### How to complete this task:
How many lines of the data contain the string "computer"? Write the number and nothing more.

### Data section:
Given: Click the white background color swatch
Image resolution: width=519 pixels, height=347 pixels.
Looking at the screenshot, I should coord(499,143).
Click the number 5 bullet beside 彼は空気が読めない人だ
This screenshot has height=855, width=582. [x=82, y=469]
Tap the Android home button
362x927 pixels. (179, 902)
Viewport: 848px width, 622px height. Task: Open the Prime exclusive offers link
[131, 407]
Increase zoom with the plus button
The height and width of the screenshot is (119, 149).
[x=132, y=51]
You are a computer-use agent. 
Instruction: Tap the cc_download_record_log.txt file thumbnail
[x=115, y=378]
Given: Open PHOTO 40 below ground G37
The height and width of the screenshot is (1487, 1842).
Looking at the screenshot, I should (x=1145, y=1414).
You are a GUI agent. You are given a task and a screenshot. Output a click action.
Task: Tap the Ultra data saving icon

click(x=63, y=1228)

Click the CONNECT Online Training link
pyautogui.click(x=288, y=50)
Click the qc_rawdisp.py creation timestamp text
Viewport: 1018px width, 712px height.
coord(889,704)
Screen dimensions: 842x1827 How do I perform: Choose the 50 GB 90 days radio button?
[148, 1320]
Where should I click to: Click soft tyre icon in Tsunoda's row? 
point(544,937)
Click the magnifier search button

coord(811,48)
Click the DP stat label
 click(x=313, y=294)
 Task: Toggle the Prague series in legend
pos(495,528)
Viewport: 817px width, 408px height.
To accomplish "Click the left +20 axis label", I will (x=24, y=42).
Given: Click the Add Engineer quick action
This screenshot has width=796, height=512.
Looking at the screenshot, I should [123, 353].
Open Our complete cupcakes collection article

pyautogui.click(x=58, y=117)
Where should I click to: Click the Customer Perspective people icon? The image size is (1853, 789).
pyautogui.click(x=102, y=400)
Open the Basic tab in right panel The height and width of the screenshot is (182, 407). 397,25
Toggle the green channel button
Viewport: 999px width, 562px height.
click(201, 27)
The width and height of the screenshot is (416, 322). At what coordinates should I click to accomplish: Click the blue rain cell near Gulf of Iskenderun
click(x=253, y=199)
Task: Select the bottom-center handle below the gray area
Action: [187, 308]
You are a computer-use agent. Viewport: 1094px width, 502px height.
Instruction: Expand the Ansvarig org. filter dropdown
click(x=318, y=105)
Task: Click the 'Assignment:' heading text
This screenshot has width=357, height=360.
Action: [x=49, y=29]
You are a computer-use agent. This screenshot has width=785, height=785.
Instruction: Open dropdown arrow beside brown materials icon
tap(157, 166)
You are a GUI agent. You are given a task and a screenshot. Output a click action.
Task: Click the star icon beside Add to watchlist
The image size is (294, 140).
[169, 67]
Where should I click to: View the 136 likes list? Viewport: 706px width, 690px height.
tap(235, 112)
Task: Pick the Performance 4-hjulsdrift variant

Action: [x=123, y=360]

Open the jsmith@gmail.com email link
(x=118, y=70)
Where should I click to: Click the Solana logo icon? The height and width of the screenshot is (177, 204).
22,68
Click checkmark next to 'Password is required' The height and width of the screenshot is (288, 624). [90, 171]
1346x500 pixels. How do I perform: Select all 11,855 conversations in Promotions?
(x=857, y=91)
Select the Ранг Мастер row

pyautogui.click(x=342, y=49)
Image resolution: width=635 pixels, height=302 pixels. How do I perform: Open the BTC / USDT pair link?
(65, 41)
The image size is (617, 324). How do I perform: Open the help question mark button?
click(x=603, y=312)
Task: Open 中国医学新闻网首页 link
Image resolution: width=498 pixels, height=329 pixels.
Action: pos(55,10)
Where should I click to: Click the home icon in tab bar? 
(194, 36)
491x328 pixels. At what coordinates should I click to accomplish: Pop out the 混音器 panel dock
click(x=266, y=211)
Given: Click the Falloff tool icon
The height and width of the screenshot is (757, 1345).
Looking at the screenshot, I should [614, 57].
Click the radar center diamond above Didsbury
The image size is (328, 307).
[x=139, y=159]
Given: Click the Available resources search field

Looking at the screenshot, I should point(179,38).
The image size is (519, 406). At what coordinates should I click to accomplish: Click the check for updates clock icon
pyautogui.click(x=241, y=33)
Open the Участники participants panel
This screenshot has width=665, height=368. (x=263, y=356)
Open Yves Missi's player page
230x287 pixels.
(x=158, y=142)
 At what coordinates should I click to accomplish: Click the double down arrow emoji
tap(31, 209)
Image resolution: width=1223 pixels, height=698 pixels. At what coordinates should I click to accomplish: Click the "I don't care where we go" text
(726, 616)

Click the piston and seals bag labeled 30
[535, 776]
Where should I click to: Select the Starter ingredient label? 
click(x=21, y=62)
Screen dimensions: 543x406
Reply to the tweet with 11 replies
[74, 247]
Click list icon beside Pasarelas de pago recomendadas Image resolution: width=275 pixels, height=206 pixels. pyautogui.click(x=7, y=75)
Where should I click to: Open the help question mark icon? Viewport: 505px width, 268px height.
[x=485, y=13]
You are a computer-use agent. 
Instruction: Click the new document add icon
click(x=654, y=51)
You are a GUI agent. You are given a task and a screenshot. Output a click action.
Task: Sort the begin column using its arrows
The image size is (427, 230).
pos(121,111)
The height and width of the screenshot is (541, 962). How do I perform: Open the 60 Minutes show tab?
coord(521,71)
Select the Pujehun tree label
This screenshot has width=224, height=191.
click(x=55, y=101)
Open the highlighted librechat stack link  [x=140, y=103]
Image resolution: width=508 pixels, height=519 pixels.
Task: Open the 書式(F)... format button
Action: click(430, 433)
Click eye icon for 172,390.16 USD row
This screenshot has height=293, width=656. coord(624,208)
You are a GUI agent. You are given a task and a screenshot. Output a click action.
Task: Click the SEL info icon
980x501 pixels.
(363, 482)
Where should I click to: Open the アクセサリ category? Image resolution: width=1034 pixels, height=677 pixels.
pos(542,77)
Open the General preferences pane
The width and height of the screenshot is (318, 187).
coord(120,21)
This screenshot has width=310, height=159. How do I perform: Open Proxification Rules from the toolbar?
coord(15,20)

### Written answer:
4